Ronan's voice came through first, clipped and professional. "Copy. What do you need?"

"Missing groom. Tobias Langford. Last confirmed in the groom's suite twenty minutes ago. Coordinate with wedding staff, keep guests calm. I need eyes on all service exits."

"Understood." A pause. "How worried should we be?"

"Worried."

Luca Wolf's voice joined in, tighter than usual. "I'll handle the family. They're already getting loud."

"Stall them. Give me fifteen minutes."

"I'll try."

I reached the third floor and pushed through the service door.
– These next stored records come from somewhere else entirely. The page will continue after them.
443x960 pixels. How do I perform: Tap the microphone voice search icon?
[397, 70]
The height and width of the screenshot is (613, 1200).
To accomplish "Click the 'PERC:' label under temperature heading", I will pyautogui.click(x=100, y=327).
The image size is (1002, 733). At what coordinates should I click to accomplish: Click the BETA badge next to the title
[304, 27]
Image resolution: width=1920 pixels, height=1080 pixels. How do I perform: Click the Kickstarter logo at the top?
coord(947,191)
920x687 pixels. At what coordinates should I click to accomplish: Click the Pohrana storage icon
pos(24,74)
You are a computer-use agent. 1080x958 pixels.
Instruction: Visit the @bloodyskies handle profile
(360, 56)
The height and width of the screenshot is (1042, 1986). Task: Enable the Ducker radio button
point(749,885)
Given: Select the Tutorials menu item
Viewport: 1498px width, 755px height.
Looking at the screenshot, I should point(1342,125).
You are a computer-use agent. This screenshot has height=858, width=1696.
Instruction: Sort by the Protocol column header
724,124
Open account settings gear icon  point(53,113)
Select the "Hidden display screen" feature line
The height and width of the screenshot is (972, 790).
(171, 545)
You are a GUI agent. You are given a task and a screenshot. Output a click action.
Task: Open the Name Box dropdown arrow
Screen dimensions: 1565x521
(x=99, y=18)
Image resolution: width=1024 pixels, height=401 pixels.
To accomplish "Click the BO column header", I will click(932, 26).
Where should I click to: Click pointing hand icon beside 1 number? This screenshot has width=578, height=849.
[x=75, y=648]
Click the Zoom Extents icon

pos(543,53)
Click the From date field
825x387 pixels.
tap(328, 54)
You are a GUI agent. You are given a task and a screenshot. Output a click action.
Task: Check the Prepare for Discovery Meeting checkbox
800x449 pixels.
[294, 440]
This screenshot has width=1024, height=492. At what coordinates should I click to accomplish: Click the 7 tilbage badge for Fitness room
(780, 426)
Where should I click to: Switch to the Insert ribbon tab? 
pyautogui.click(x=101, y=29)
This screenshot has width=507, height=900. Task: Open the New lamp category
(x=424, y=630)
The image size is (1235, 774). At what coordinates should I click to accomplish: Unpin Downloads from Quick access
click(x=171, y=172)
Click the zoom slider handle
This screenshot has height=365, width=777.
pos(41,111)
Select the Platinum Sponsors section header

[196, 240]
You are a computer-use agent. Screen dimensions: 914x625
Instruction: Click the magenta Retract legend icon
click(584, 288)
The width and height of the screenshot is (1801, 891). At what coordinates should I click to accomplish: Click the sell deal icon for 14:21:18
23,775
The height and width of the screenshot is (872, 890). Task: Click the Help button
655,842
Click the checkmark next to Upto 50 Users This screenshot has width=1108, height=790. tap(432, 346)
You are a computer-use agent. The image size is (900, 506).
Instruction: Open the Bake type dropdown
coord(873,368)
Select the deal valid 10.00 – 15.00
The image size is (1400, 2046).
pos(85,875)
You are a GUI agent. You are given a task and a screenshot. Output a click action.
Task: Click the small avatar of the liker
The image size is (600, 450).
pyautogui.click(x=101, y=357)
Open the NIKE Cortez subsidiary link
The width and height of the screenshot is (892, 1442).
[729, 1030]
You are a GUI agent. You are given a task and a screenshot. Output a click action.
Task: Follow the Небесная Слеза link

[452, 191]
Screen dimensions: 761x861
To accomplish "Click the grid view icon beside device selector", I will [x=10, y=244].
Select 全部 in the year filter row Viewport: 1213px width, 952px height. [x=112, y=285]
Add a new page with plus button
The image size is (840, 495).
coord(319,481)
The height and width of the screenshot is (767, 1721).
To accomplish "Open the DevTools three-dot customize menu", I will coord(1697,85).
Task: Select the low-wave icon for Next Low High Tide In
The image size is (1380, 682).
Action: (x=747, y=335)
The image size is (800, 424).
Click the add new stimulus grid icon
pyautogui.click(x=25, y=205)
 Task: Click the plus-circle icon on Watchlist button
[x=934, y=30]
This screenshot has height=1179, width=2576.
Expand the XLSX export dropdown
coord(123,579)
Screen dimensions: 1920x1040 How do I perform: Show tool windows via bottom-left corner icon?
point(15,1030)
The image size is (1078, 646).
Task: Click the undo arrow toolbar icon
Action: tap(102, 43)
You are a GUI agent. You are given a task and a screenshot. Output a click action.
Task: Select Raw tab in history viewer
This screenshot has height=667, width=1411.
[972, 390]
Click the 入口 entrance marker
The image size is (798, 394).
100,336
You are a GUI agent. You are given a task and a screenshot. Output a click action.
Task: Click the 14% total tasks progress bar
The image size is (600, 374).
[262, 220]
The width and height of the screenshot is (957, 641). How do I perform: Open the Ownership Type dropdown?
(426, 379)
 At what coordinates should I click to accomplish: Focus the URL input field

The groom's suite was at the far end—I'd conducted the security walkthrough myself three days ago, noting every entrance and exit, cataloging every potential vulnerability.

The wedding coordinator's assistant intercepted me halfway down the corridor, her face pale. "Mr. Kessler, we've looked everywhere. His mother is going to—"

"I'll handle it."

I didn't slow down. The suite door stood open, another staff member hovering nervously in the entrance. I stepped past her and scanned the room with practiced efficiency.

Empty.

But not the kind of empty that suggested abduction. The champagne remained unopened, two glasses still on the silver tray. A wallet sat on the dresser beside a pair of cufflinks. The tuxedo jacket lay discarded on the bed, boutonnière still attached, the silk tie crumpled beside it.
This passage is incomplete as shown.